[Recorded data]
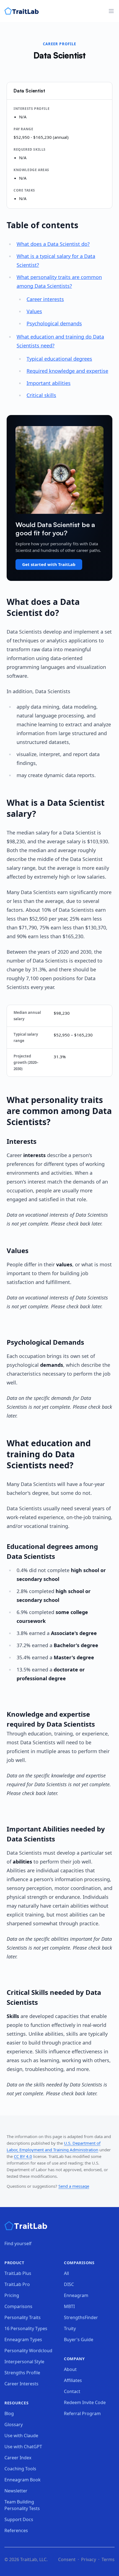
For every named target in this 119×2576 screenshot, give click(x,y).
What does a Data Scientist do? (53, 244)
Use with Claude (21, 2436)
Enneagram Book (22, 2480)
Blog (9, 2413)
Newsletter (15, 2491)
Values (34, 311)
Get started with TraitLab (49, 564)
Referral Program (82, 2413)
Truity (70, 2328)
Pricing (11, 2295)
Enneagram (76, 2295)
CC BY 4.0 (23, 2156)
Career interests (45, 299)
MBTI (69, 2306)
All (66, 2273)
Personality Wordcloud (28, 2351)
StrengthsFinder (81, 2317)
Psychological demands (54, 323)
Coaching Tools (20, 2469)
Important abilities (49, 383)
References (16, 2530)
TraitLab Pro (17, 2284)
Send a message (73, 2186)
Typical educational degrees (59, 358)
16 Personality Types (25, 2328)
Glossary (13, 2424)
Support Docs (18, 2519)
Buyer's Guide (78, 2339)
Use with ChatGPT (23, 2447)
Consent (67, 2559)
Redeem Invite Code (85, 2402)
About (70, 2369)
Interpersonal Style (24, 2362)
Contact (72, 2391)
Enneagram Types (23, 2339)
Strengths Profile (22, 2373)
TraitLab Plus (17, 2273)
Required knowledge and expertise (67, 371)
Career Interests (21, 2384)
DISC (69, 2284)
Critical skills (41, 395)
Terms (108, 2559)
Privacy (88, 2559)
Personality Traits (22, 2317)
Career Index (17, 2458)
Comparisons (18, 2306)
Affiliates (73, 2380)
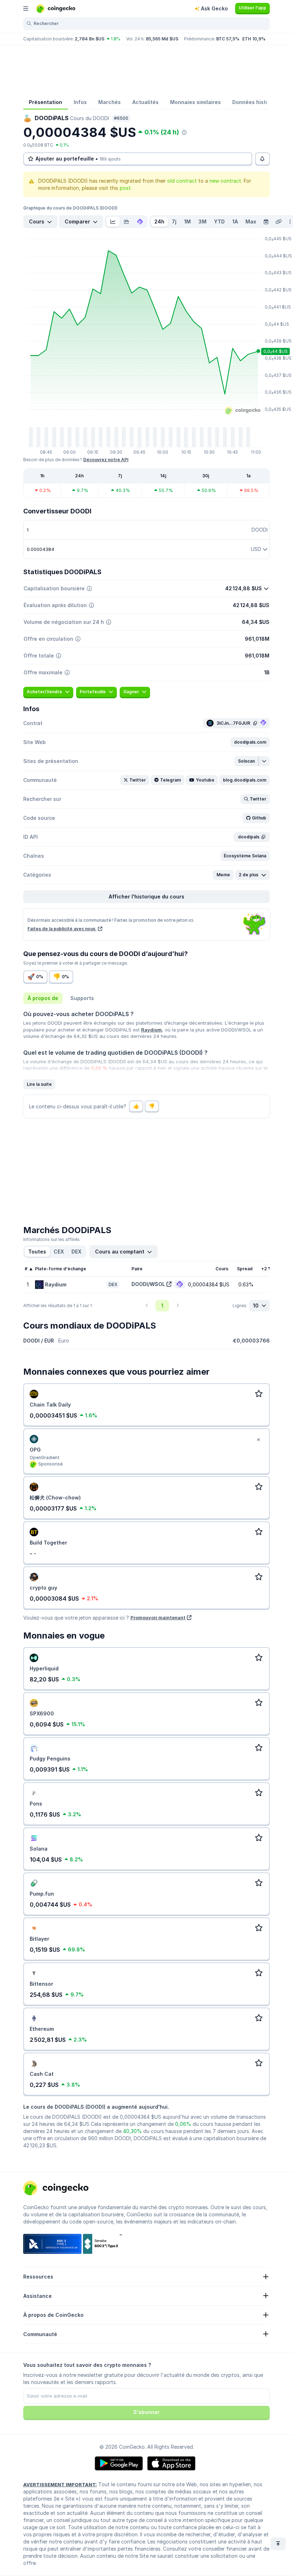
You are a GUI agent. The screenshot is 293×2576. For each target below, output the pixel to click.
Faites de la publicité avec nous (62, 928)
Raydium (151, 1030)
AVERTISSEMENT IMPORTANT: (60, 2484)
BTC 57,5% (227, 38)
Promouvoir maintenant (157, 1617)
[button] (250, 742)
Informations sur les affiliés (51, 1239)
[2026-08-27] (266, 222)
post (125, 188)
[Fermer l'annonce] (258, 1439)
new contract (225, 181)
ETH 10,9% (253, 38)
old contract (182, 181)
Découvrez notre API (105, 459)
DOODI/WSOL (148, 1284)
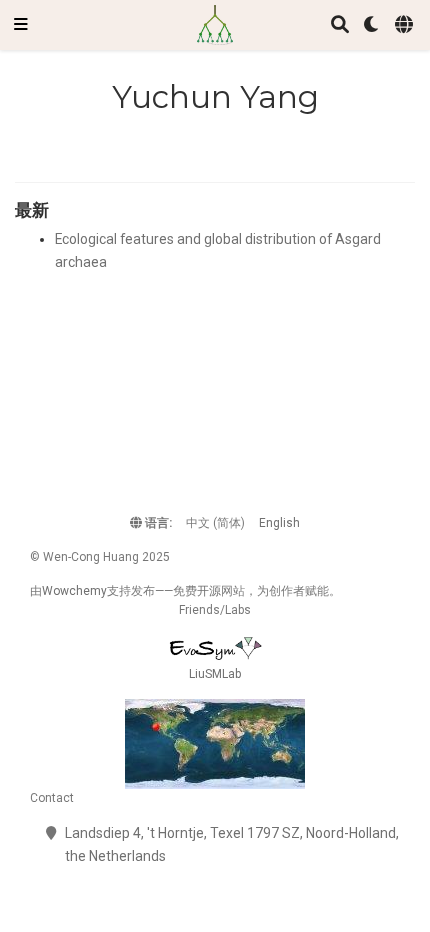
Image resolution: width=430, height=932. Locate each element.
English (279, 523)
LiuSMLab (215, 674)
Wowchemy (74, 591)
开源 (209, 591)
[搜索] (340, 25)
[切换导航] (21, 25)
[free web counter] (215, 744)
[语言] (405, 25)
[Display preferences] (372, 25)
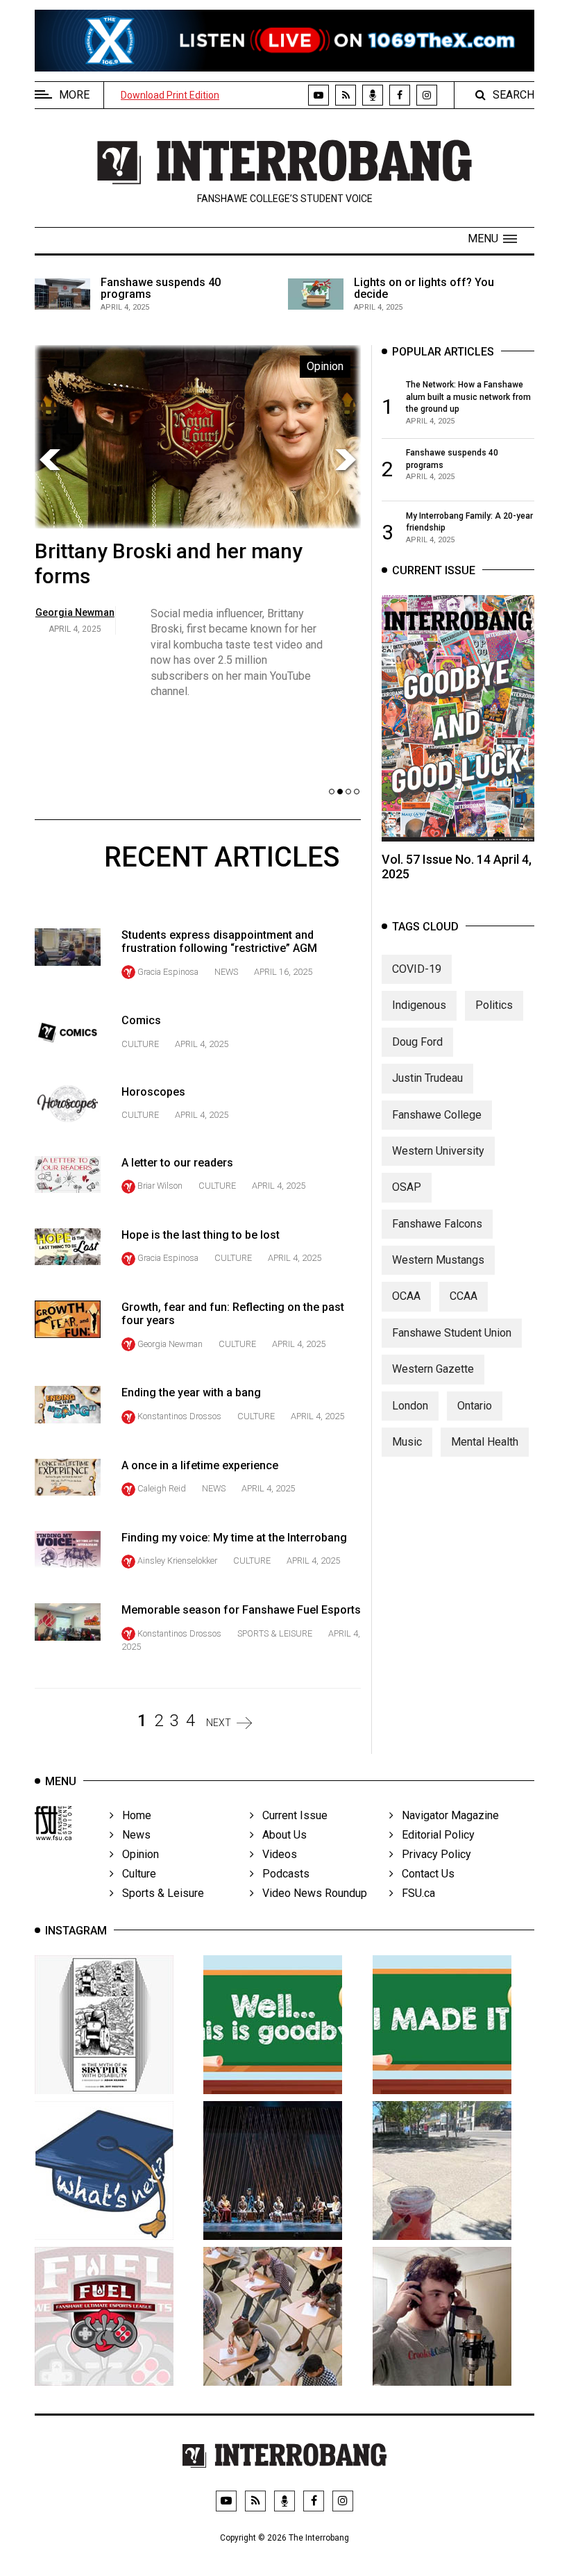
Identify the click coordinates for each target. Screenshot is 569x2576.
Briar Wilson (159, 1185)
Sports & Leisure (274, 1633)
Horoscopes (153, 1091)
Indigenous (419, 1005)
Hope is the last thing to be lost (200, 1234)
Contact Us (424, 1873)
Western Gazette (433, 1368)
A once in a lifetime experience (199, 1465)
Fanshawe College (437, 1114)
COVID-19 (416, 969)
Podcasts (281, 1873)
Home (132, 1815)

§ WHAT IS NEEDED
Give again, word for word, every line from the top of the data through the line with "StrengthsFinder (81, 2317)", both ends included, and exclude the pictures.

§ OUTPUT
For every named target in this 119×2576 screenshot, give click(x,y).
What does a Data Scientist do? (53, 244)
Use with Claude (21, 2436)
Enneagram Book (22, 2480)
Blog (9, 2413)
Newsletter (15, 2491)
Values (34, 311)
Get started with TraitLab (49, 564)
Referral Program (82, 2413)
Truity (70, 2328)
Pricing (11, 2295)
Enneagram (76, 2295)
CC BY 4.0 (23, 2156)
Career interests (45, 299)
MBTI (69, 2306)
All (66, 2273)
Personality Wordcloud (28, 2351)
StrengthsFinder (81, 2317)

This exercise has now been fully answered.